● **WHAT IS REQUIRED**
Going through the records that follow, please count the lines with "agent" in them and give only the count.

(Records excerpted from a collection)
--
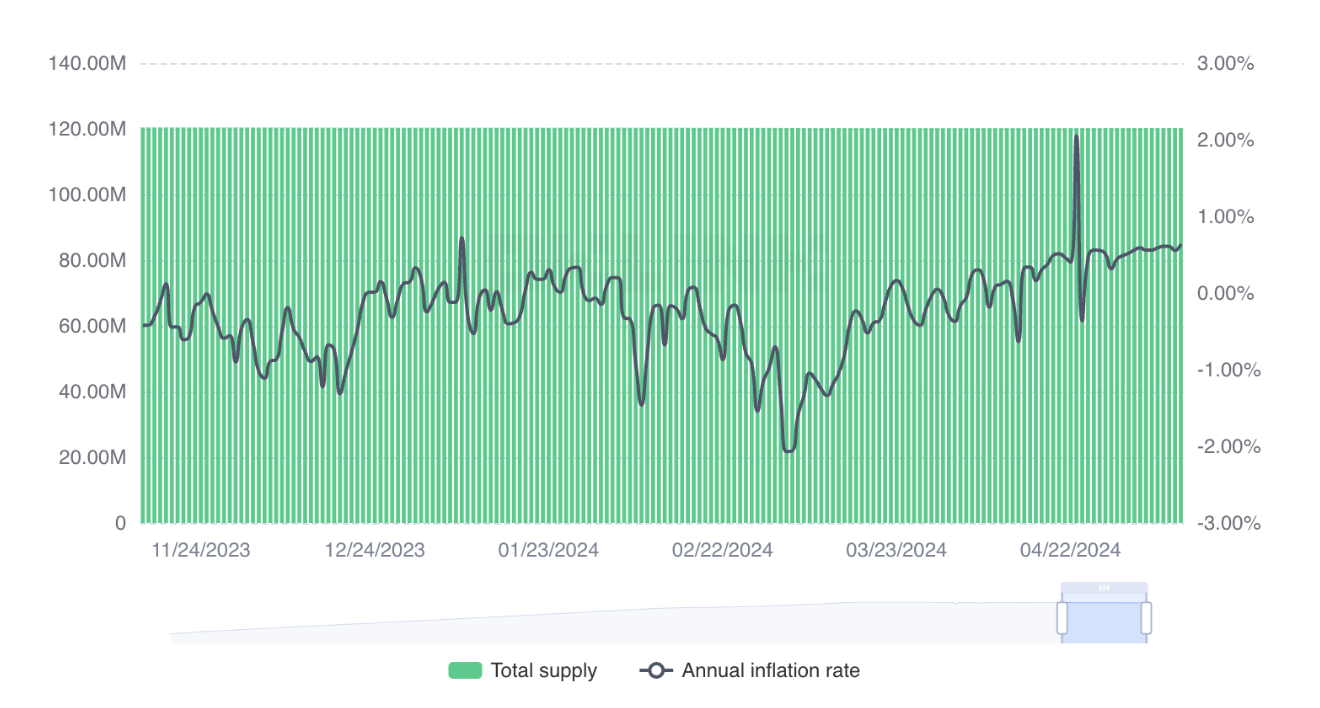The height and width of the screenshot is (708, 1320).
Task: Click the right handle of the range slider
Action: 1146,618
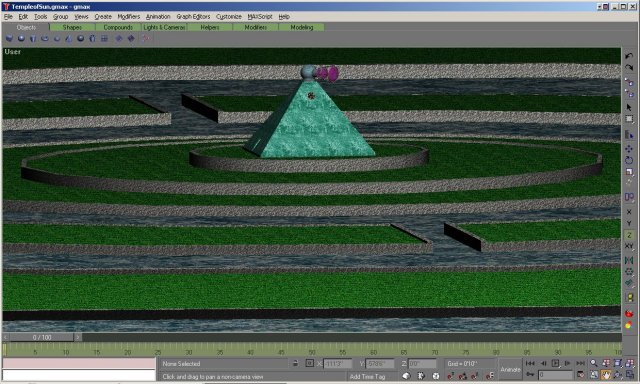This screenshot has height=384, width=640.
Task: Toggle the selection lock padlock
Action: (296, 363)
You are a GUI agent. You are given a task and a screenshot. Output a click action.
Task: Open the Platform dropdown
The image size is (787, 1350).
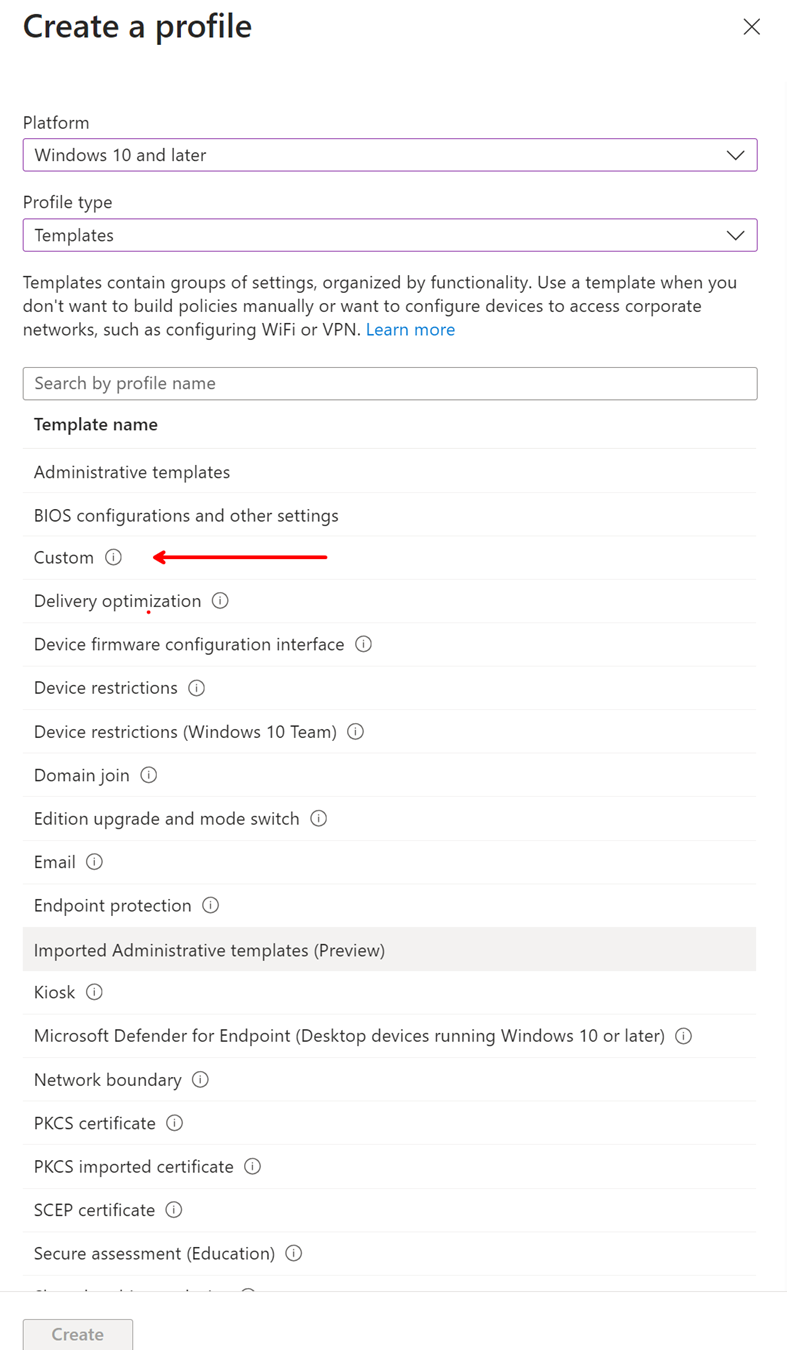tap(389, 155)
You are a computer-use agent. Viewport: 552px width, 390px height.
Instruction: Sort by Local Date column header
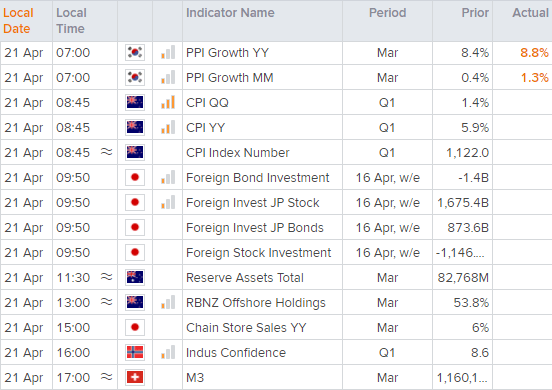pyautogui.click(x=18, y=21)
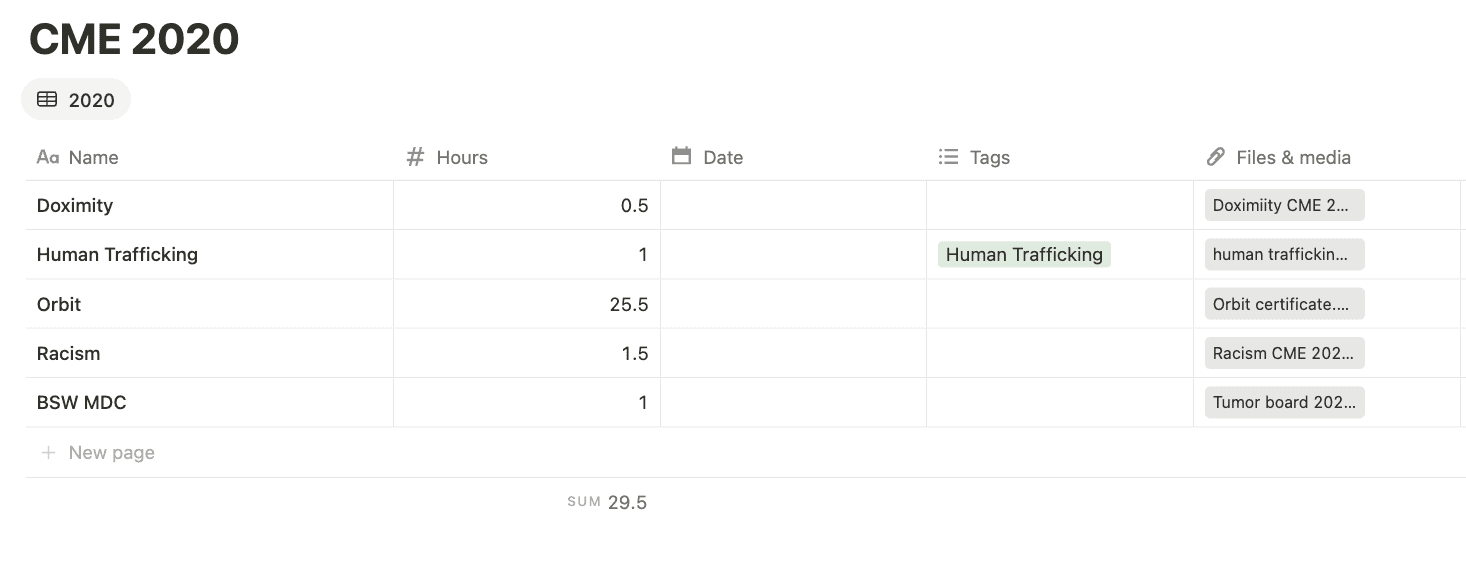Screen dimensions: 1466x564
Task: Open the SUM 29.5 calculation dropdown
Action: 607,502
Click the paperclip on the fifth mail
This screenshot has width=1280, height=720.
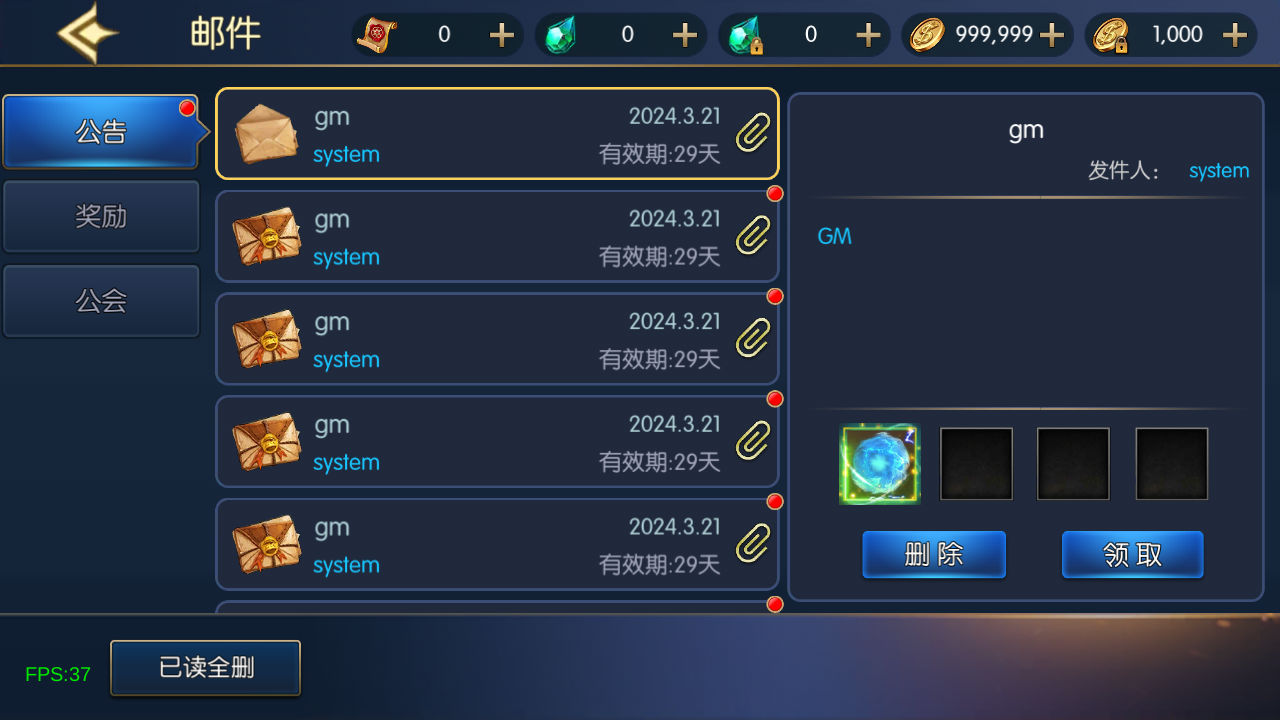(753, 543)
--
● **OUTPUT FOR THIS EXERCISE**
2